### What is needed
Quote the abstract below on neutrophil to lymphocyte ratio in coronary slow flow word for word, starting at "Results: Recurrent angina" and ending at "term follow up.".

Abstract
Introduction: In this study, we aimed to determine if neutrophil to lymphocyte ratio could predict long term morbidity and mortality in patients who hospitalized for non-ST segment elevation acute coronary syndrome (NSTE-ACS) and had coronary slow flow on coronary angiography.
Methods: In this observational study, 111 patients who presented with NSTE-ACS and diagnosed with coronary slow flow phenomenon on angiographic examination were included. Neutrophil to lymphocyte ratio (NLR) calculated as the ratio of the number of neutrophils to the number of lymphocytes. Patients classified into three groups according to NLR values. The term coronary slow flow phenomenon was depicted by calculating Thrombolysis in Myocardial Infarction frame count.Patients were followed up and the occurrence of recurrent angina, recurrent myocardial infarction, and long-term mortality was determined using medical records, phone calls, or face-to-face interviews. P values <0.05 considered to indicate statistical significance.
Results: Recurrent angina and myocardial infarction occurred more frequently in the highest NLR tertile compared with middle and lowest NLR tertiles. High NLR group (NLR≥ 3.88 n=38) was significantly associated with younger age and smoking status. WBC, troponin I and CRP levels increased as the NLR tertile increased. Recurrent myocardial infarction and angina showed strong relationship with increasing NLR values. In multivariate regression analyses smoking and high NLR levels were independent predictors of recurrent myocardial infarction (HR:4.64 95%CI 0.95-22.52 P=0.04, HR: 1.48 95%CI 1.16-1.90 P<0.01 respectively) in the long term follow up.

### Available data
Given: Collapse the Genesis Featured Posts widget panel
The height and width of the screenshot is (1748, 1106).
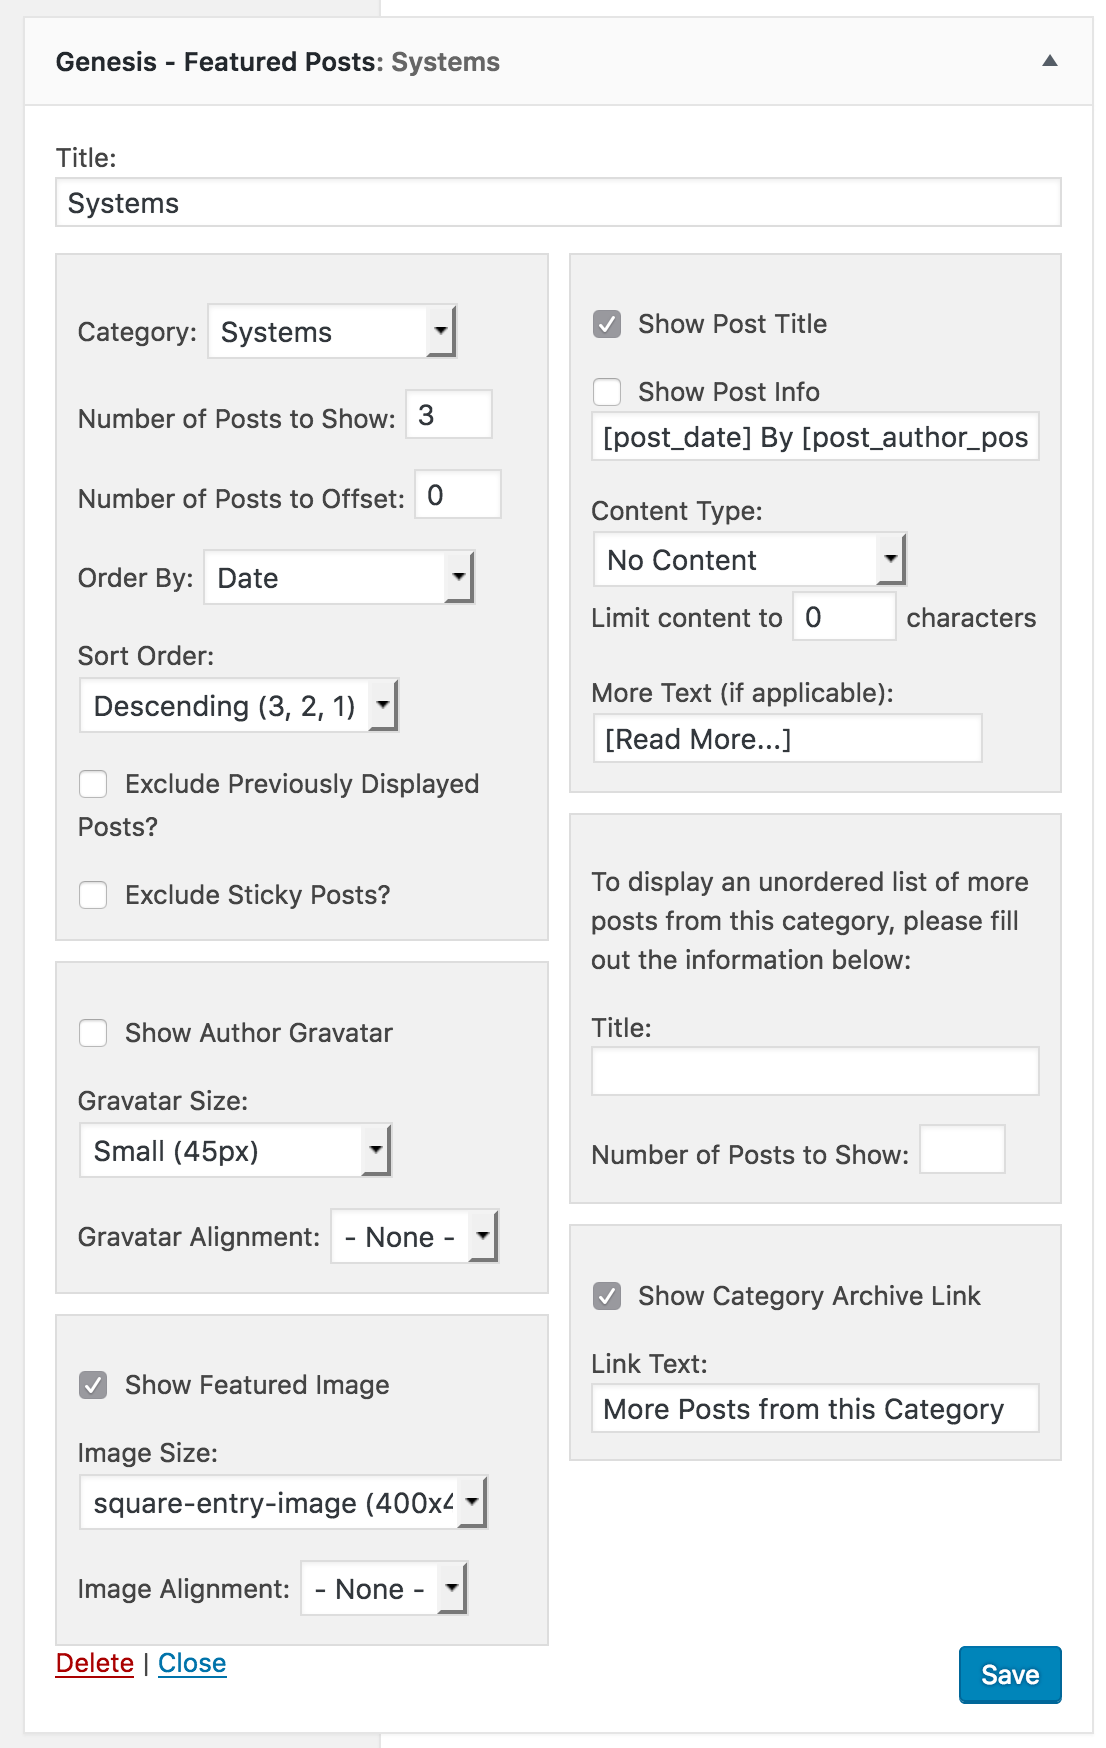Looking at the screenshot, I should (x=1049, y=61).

...

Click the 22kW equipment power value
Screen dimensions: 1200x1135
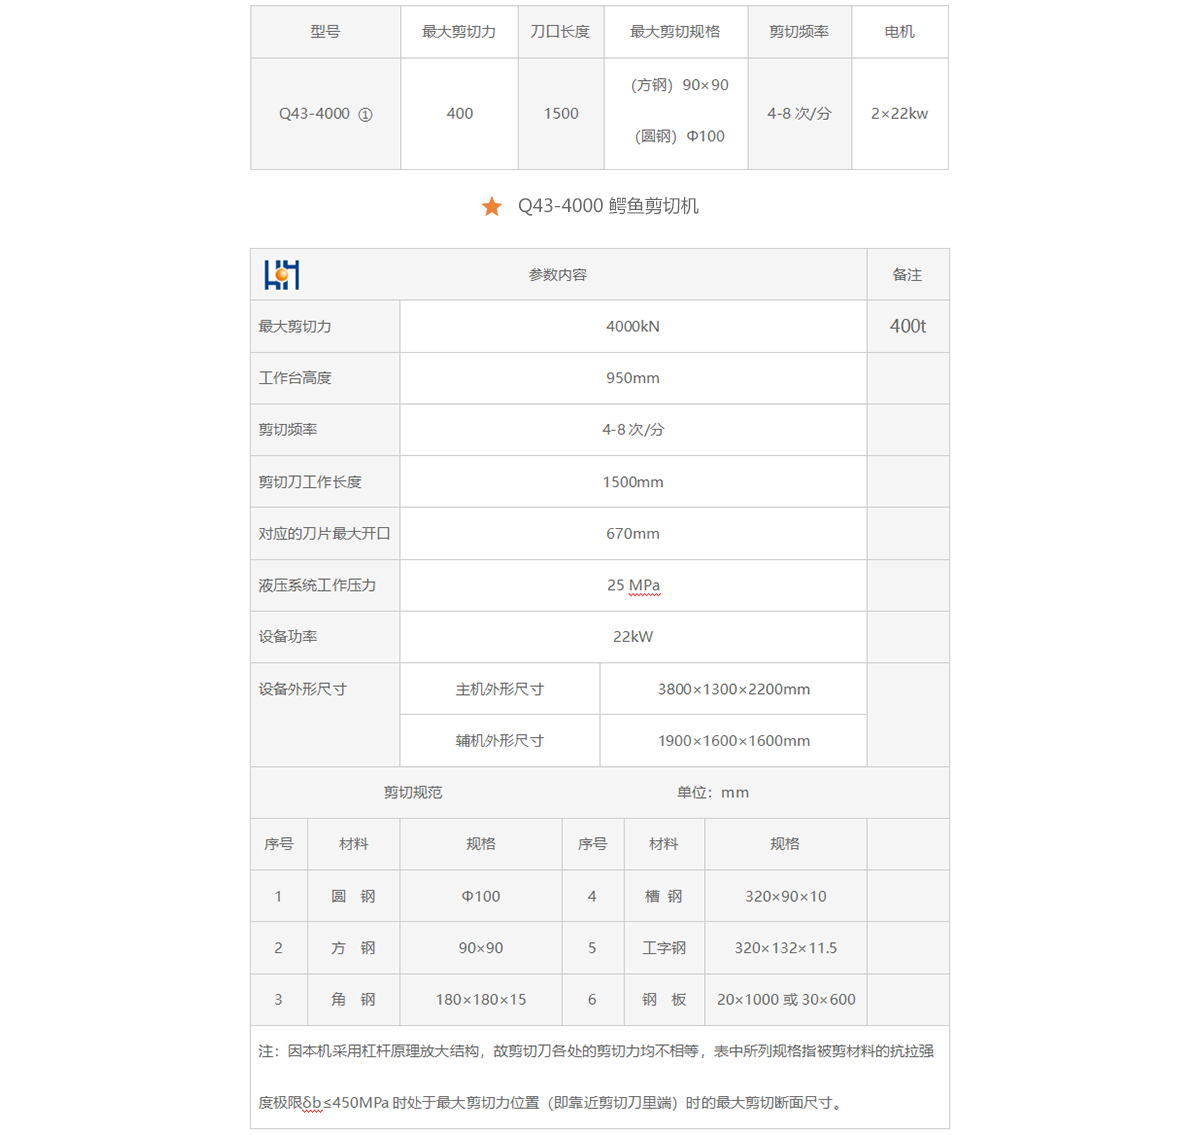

--

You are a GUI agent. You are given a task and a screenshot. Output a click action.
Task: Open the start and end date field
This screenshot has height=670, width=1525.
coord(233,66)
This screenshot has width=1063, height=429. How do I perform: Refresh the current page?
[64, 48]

### Response area
Results: Recurrent angina and myocardial infarction occurred more frequently in the highest NLR tertile compared with middle and lowest NLR tertiles. High NLR group (NLR≥ 3.88 n=38) was significantly associated with younger age and smoking status. WBC, troponin I and CRP levels increased as the NLR tertile increased. Recurrent myocardial infarction and angina showed strong relationship with increasing NLR values. In multivariate regression analyses smoking and high NLR levels were independent predictors of recurrent myocardial infarction (HR:4.64 95%CI 0.95-22.52 P=0.04, HR: 1.48 95%CI 1.16-1.90 P<0.01 respectively) in the long term follow up.